» Assignment: The records below are to be restated word for word; their pictures are not.

START Extracted information

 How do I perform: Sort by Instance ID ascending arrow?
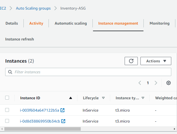(x=71, y=98)
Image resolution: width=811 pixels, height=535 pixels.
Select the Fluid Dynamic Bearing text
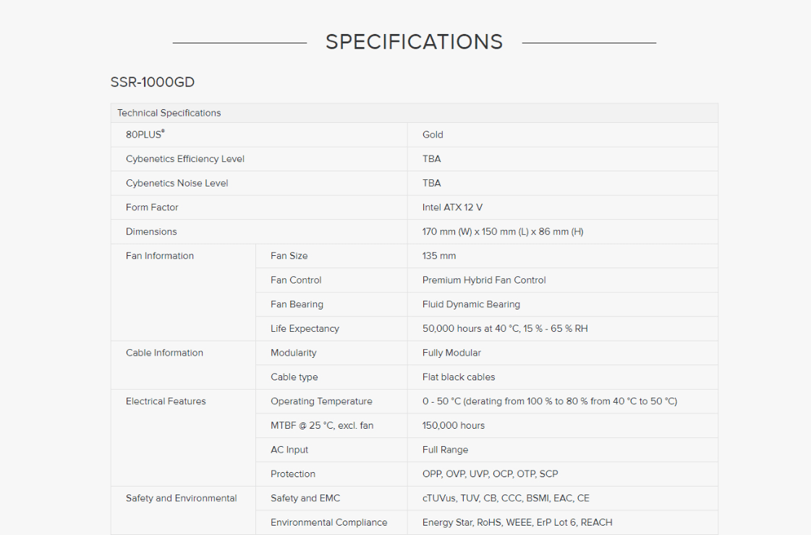pyautogui.click(x=471, y=304)
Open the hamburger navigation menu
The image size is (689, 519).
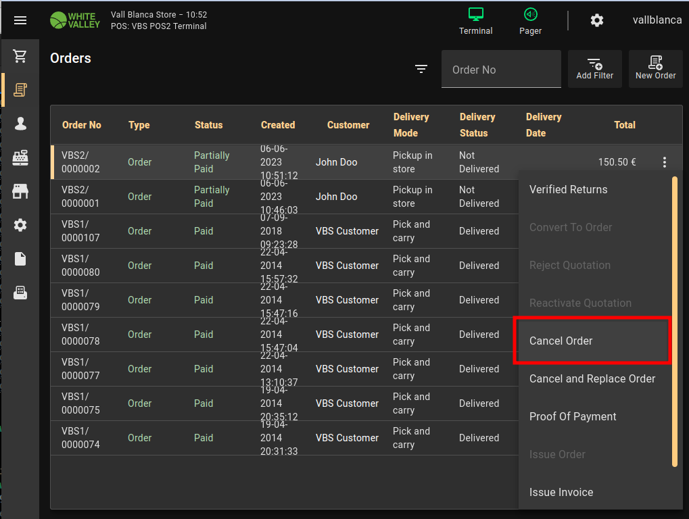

END Extracted information

» Written answer:
 How do I perform: Sort by Instance ID ascending arrow?
(x=71, y=98)
Image resolution: width=811 pixels, height=535 pixels.
Select the Fluid Dynamic Bearing text
pyautogui.click(x=471, y=304)
Open the hamburger navigation menu
The image size is (689, 519).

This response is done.